= GIVEN PROBLEM =
Convert every line of the records into a Markdown table with two columns, Row and Line, numbering each line in order and leaving out blank lines.
-------- ENTRIES PROVIDED
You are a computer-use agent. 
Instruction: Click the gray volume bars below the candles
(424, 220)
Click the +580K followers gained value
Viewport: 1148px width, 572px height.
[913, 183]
----------------
= ANSWER TO THE EXERCISE =
| Row | Line |
|---|---|
| 1 | You are a computer-use agent.  |
| 2 | Instruction: Click the gray volume bars below the candles |
| 3 | (424, 220) |
| 4 | Click the +580K followers gained value |
| 5 | Viewport: 1148px width, 572px height. |
| 6 | [913, 183] |